“Your mother seems confident,” he said.
“Do you know what a Light Fifty is?” I asked.
“It’s a Barrett M82 sniper rifle.”
“My mother was looking at your head through the scope of one while we were eating lunch. We need to find Adam Pierce before my mother shoots him or my grandmother runs him over with a tank. Or before he incinerates our home and my family with it.”

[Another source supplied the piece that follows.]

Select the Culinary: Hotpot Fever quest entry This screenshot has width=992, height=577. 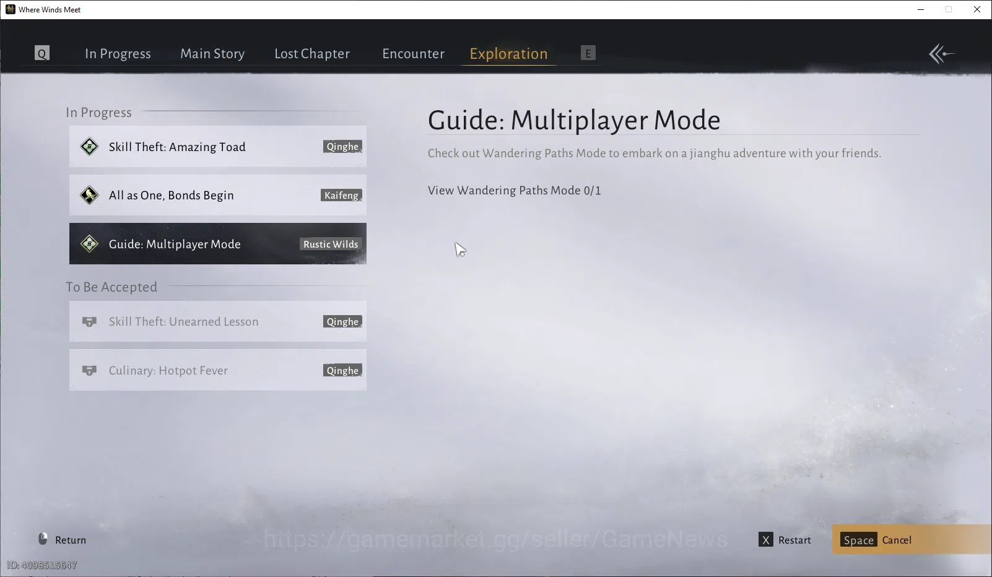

“As we discussed, I have a team guarding your warehouse. If he shows up anywhere near it, we’ll know. Now your turn. I’ll have the information now,” Mad Rogan said. “All of it.”
I started at the moment MII called us, told him very briefly that MII hired us to find Adam Pierce, and ran through my investigation, skipping unimportant details such as mortgaged businesses and dreams featuring him being half naked. Volunteering was for suckers, and he wouldn’t get any information out of me unless it was absolutely necessary.
He grimaced. “Augustine finally caved in.”
“You know him?”
“Yes. We went to college together. I’m not his favorite person.”
“Why?”
“I’ve seen him without his magic.” Mad Rogan shrugged his muscular shoulders. “Augustine always had an overdeveloped sense of loyalty to his House. He struggled with it. I told him back then that if he wasn’t careful, he’d end up in an office dancing to his family’s tune.”
“Is that why you joined the military? To get away from your family?” And why did I ask that?
“I joined because they told me I could kill without being sent to prison and be rewarded for it.”
True. Holy shit. I was trapped in a car with a homicidal maniac. Awesome.
“You have a strange look on your face,” he said.
“I just realized I shouldn’t be in the same vehicle with you. In fact, I shouldn’t have called you in the first place, so I’m trying very hard to rewind time.”
He grinned. I’ve amused the dragon. Whee.
“Would you rather I lied to you? Not that I would bother, but even if I did, there is no point in it, is there?”
I didn’t answer. Keeping my mouth shut was an excellent strategy.
“Does Augustine know you’re a Truthseeker?”
He’d figured me out. I wasn’t really surprised, not after I’d pinned him down and wrenched the answers out of him. “What my employer knows or doesn’t know about me is none of your business.”
He chuckled, a genuine, rich laugh.
“What’s so funny?”
“Augustine prides himself on his powers of observation and being an excellent judge of character. He thinks he’s Sherlock Holmes. He used to try to make brilliant deductions by noting what people wore and how they acted. He has a Truthseeker on staff and he has no idea. He’s likely been looking to employ one for ages.” Mad Rogan chuckled again. “The irony, it’s delicious.”
I kept my mouth shut. Hopefully he wouldn’t ask me anything else.
“Truthseeking is the third rarest magic talent. Why not make a living from it? Shouldn’t you be in some office with a two-way mirror asking uncomfortable questions?”
“That’s not covered under our agreement.”
He glanced at me, his eyes dark. “Would you rather talk about your dream?”
“No.”
“Considering that I was featured in it, I think I deserve to know the particulars. Were my clothes missing because we were in bed? Was I touching you?” He glanced at me. His voice could’ve melted clothes off my body. “Were you touching me?”
I shouldn’t have gotten into his car. I should’ve taken a separate vehicle.
“Cat got your tongue, Nevada?”
“No, we weren’t in bed. I was pushing you off a cliff to your death.” I pointed at the highway. “Take the next exit and stay in the right lane, please. We’ll need to make a right.”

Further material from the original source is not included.